Passage given:
=-=-=-=-=

How much of security makes a civilian secure? The state surveillance - thousands of police, omnipresent cameras, deep data-mining, nano-second biometric identification, and drone aircraft patrolling. What next? And yet one David Headley shuttles in and out unintercepted, turns job provider, a socialite and a “good friend” to many happening men and women in India’s major metropolises. Why have we failed?   

Neutralised

Application of technology cannot replace human element in internal security. After all a disconnect between the internal security apparatus and the personnel manning it neutralises the advantages otherwise obtained by the use of sophisticated equipment, careful computer documented “criminal profiling” or use of biometrics for error proof identification.

Why was Headley, 49, caught in the USA and not in India, where he came to lay the foundations for future destruction?  The concept of security in India is still in rudimentary form, “uncomfortably  interspersed” with sophisticated technologies. Headley is not the first case and would not be the last, given the  chain of command and the  disconnect between ultimate aim and the people manning it.

Soon after the 2008 Ahmedabad blasts, another US citizen Kenneth Haywood, from whose Internet Protocol address a terror e-mail threat was sent out just before the blasts were triggered, left India “undetected” from the Delhi airport. The Mumbai Anti-terrorist Squad had issued a look-out notice against him  on July 30, 2008, a month before he coolly flew to his country, “unsuspected, undetected.”

=-=-=-=-=

[Dataset items]
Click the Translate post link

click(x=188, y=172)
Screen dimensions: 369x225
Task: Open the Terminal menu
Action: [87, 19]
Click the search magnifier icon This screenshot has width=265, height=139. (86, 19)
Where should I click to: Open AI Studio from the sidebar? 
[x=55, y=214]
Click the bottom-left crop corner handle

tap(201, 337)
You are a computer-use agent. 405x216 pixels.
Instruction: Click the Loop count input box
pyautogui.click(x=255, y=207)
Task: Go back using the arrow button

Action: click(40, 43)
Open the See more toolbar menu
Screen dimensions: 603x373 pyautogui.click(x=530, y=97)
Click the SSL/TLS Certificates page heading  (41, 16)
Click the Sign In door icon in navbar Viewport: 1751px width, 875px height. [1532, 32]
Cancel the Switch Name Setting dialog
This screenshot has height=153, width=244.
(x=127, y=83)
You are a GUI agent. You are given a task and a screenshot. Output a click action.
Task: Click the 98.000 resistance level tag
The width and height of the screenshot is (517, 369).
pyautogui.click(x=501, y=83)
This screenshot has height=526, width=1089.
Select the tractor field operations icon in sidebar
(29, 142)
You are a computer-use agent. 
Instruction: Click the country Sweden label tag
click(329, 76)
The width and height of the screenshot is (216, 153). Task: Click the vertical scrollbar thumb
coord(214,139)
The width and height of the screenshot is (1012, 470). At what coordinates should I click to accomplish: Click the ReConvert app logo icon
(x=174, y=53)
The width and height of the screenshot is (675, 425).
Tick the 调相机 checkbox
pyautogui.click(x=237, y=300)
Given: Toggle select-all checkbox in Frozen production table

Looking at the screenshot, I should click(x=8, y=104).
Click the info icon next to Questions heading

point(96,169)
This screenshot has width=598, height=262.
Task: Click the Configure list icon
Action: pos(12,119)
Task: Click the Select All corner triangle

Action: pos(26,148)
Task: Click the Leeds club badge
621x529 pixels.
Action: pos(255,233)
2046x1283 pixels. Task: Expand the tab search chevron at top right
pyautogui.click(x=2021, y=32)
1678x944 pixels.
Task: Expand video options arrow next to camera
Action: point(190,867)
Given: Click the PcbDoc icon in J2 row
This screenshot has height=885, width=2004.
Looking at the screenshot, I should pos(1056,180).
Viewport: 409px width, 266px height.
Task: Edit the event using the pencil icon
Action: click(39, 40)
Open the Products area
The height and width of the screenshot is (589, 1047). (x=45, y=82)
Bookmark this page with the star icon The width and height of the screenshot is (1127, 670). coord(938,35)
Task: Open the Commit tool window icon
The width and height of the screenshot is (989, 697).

=-=-=-=-=

Written instruction: Pick up the passage on internal security in India after its last sentence and carry it forward.

Written answer:
For this major faux pas, all fingers point to Delhi officials, including the Foreigners’ Regional Registration. If only technology could speak!

After the incident, Parambir Singh, Additional Commissioner, ATS, Mumbai, was quoted as saying: “What has happened should not have happened. Such a thing has never happened in my experience.” Without being too judgmental, one can still say “there has to be a first, a second and a third... for everything in our country. Even if it concerns grave matters of internal security.”

Headley visited India at least seven times between November 2006 and July 2008 but, thanks to Indian visa rules, never registered with the immigration authorities. Registration with the security agencies was not a must under his visa category.

Exhaustive computerised criminal profiling and use of biometric identification would help only in countries where security “knows no trust”. The hue and cry raised in India by some central ministers about the questioning of film star Sharukh Khan at the US airport, spoke volumes about our callous attitude towards security issues. In contrast, the country where Headley and his accomplice were caught, largely works on a different set of security ethics. The application of  biometrics -- the science of identification via facial shape, fingerprints and retinal or iris patterns – as well as electronic intercepts for instant intelligence, satellite imagery and the use of classified data banks in computers, finally stop at the door of the two-legged species. Headley and Haywood had obvious “Indian advantages”.

Why we fail?

“Intelligence  apart, it is the first response which is critical - that is the khakhi-clad policeman or security guard nearest to the terrorist. The man is the weapon,” asserts Brig B K Ponwar, counterinsurgency expert, who combatises policemen, including IPS officers, at the only Counter-Terrorism and Jungle Warfare College, Kanker.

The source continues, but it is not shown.